Blind computer users may also make use of PDAs, digital recorders, scanners, OCR programs, and ebook readers.
It is worth mentioning at this point, because it almost never is, the cost of accessibility for blind computer users. A screen reader is typically about $1000, the Kurzweil 1000 scanning and OCR reading program is also approx. $1000. My accessible ebook reader costs about $500, and my cell phone had to be one of those in the high end in order to have the voie recognition capability. Thus, price can be an additional barrier to access.
In addition, while we like to think of technology as allowing for an even playing field, some technologies can create further barriers to access. There are four technologies which currently block access for almost every blind computer user. The first of these is digital rights management (DRM), which often interprets screen readers as an illegal attempt to copy text and so bars screen readers from accessing the content. PDF and flash are two formats which can be created to be accessible, but rarely are, and PDF in particular is such a constant issue that I will quote Charlie Stross: "ODF--Satanic horror fromt he abyss or merely evil?"

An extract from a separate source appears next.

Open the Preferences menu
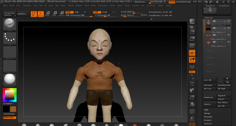Image resolution: width=236 pixels, height=126 pixels. [103, 5]
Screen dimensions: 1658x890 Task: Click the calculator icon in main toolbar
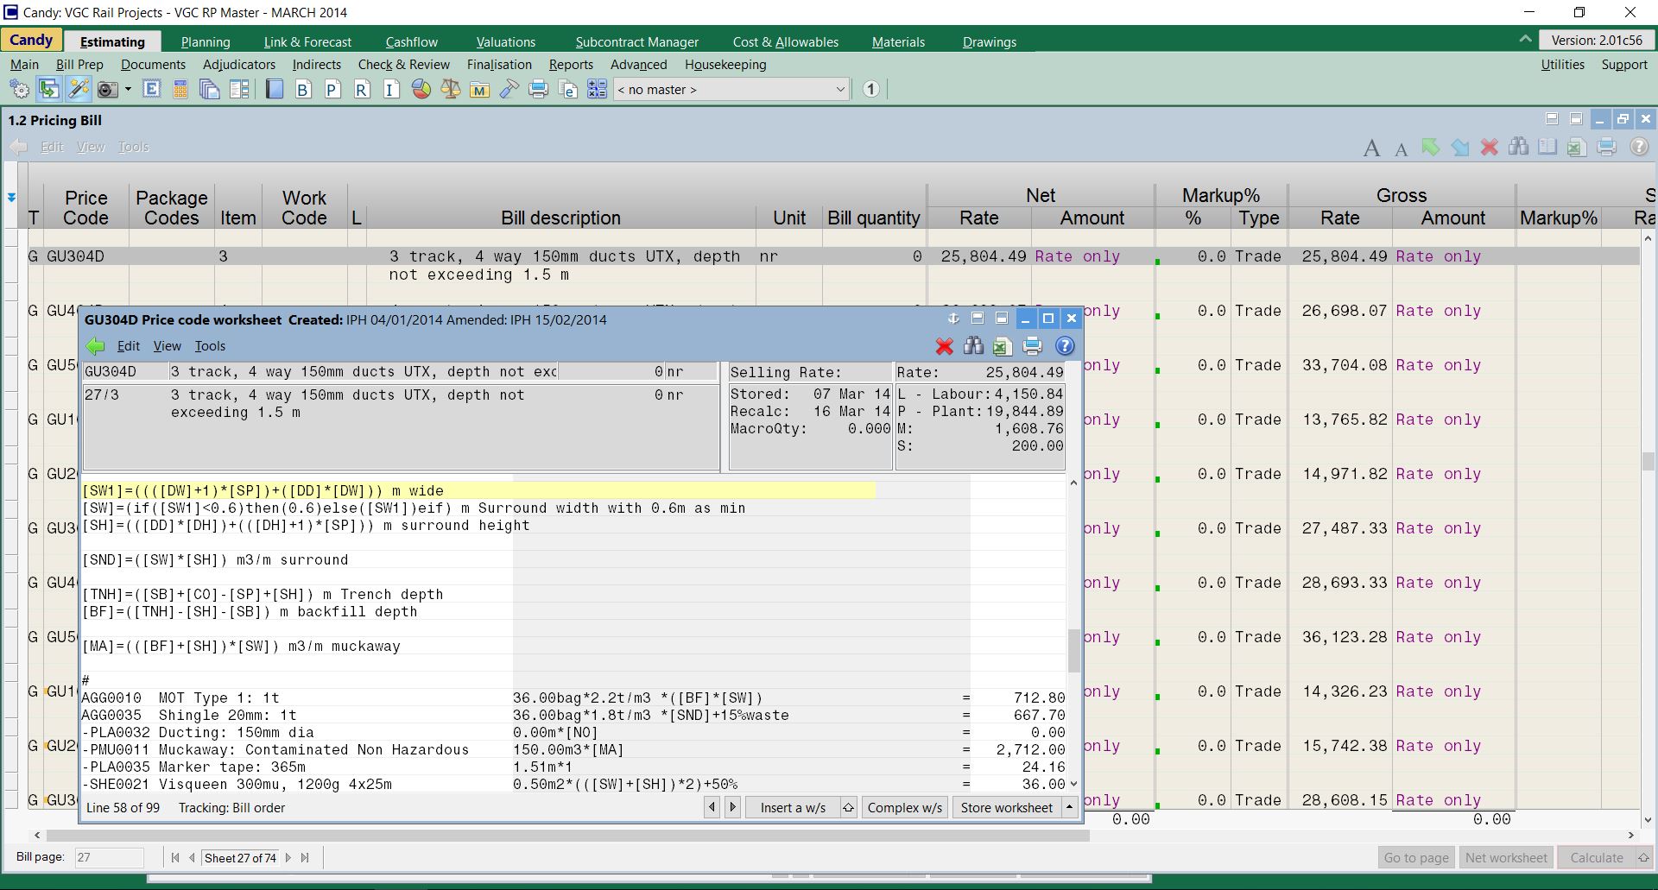click(180, 90)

Captcha is another technology which often prevents access, and makes me think of the Voight-Kampff test in "Blade Runner"--yes we have a test to check whether an entity is human and I fail it.

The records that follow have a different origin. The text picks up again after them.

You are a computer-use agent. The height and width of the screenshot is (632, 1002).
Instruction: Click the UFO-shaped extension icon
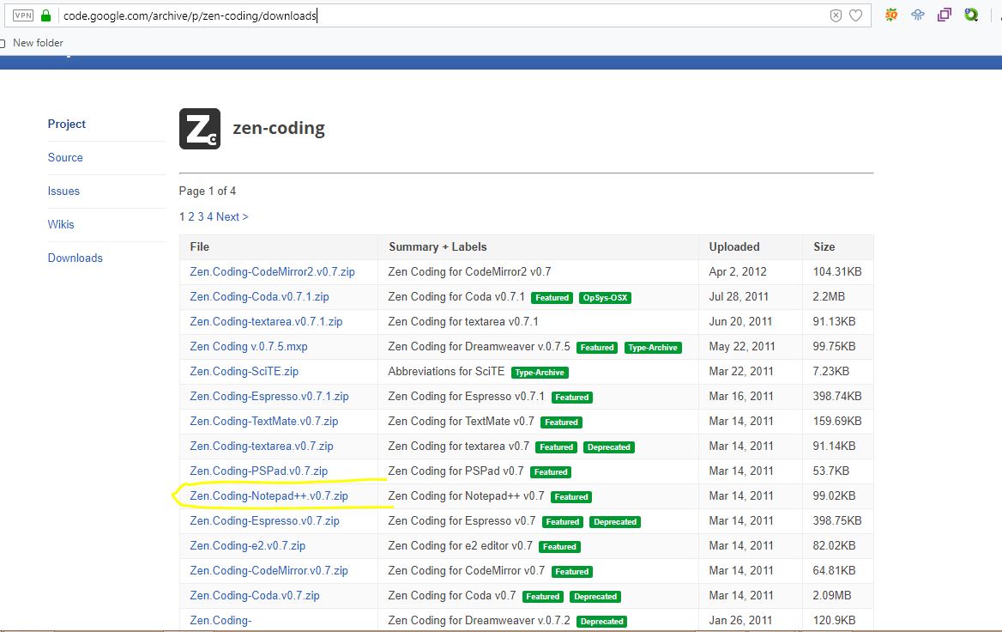(918, 15)
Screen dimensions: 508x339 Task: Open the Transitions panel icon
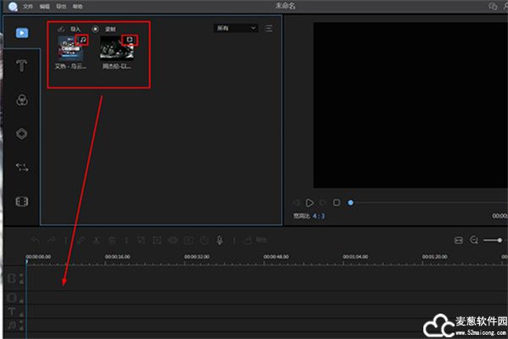[22, 167]
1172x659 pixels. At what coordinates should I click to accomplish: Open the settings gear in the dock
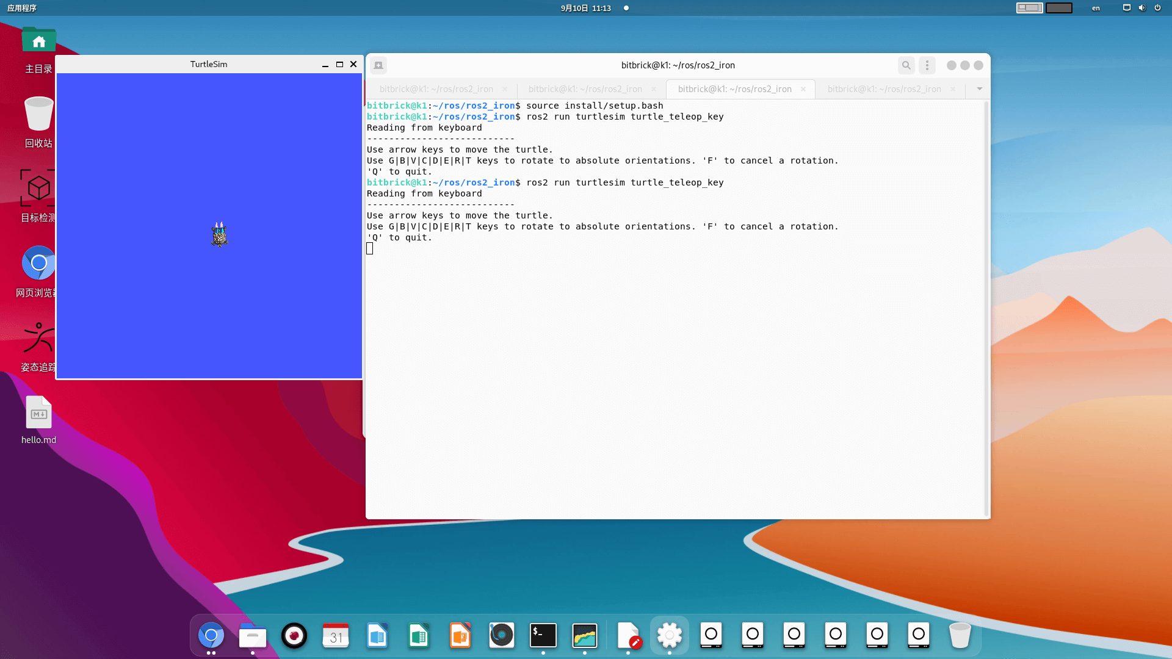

As I mention previously, I've heard university professors claim more than once that blind people aren't very literate, and even that blind people don't read at all. A similar statement wasmade in
_Shadow Season_ by Tom Piccirilli (2009)
which is a story about a former New York City policeman who has become blind due to an accident and is now teaching literature in a private girls school in upstate New York. He gets upset when a student asks if he has read all the books on his desk, stating that blind people can't read books.

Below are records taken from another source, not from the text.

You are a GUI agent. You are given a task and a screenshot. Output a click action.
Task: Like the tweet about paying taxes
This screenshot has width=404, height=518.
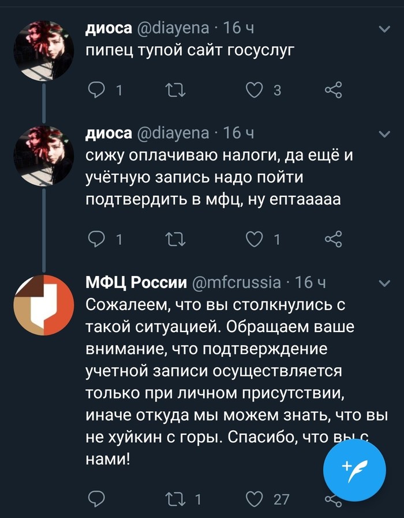(x=255, y=239)
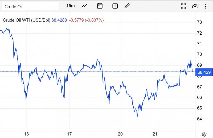213x138 pixels.
Task: Open the 15m interval dropdown
Action: click(x=71, y=6)
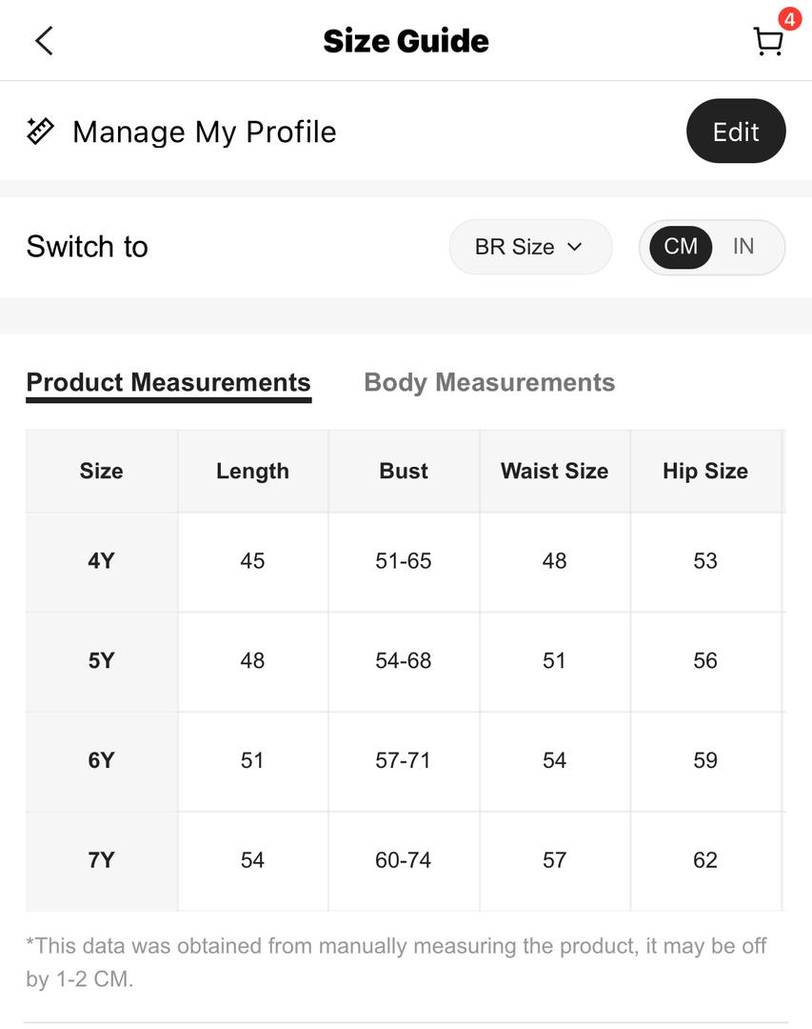Switch units to CM
This screenshot has height=1029, width=812.
[x=681, y=247]
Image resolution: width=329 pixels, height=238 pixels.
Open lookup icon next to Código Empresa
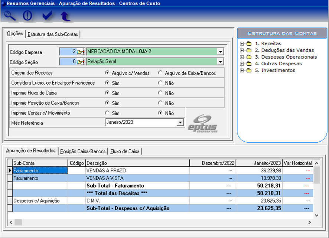pyautogui.click(x=81, y=52)
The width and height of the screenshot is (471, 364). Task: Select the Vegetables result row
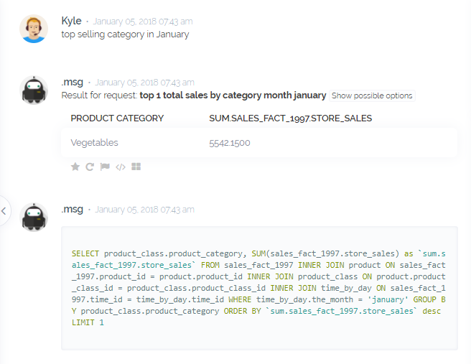(x=94, y=143)
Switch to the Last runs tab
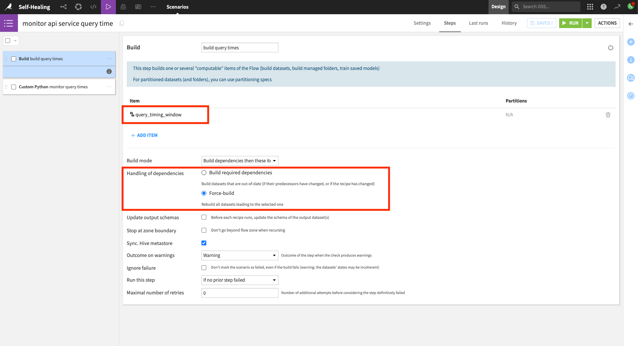Image resolution: width=638 pixels, height=346 pixels. click(478, 23)
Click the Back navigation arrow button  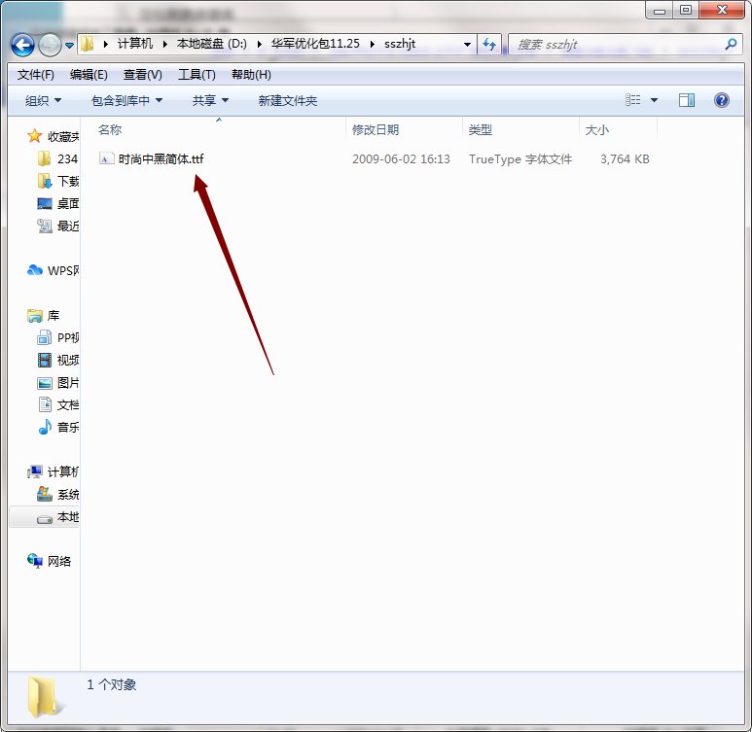22,45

Blind people have multiple ways of reading books. I mentioned the text-to-speech programs previously, and many blind people also have portable mobile devices or ebook readers which can also read ebooks.
There are at least three extensive libraries for the blind: the National Library Service which is part of the Library of Congress www.loc.gov/nls/ ; Recording for the Blind and Dyslexic, which uses volunteer readers www.rfbd.org ; and Bookshare.org, which is a database of digital books donated by blind members and educational institutions who have scanned the texts of the paper books.
The formats for these books may be digital audio read by professional narrators (NLS), or volunteer readers (RFBD), or the books may be in digital text or digital braille (Bookshare) which can be downloaded and "printed," using a braille embosser.
The National Braille Press in Boston www.nbp.org publishes books in numerous formats, including children's books which combine braille and print, and books on topics such as cooking, self-improvement, and computers and technology. This is the publisher which published the Harry Potter books in braille at the cover price, a feat which is notable because the cost of braille books can be in the hundreds of dollars.
In addition to these so-called special libraries or publishers, there are distributors such as Fictionwise. There are also digital audiobooks from Audible and many free podcasts of people reading books available free on the Internet.
In addition, some readers may have a scanner and OCR program wich allow them to scan and convert print books to digital formats.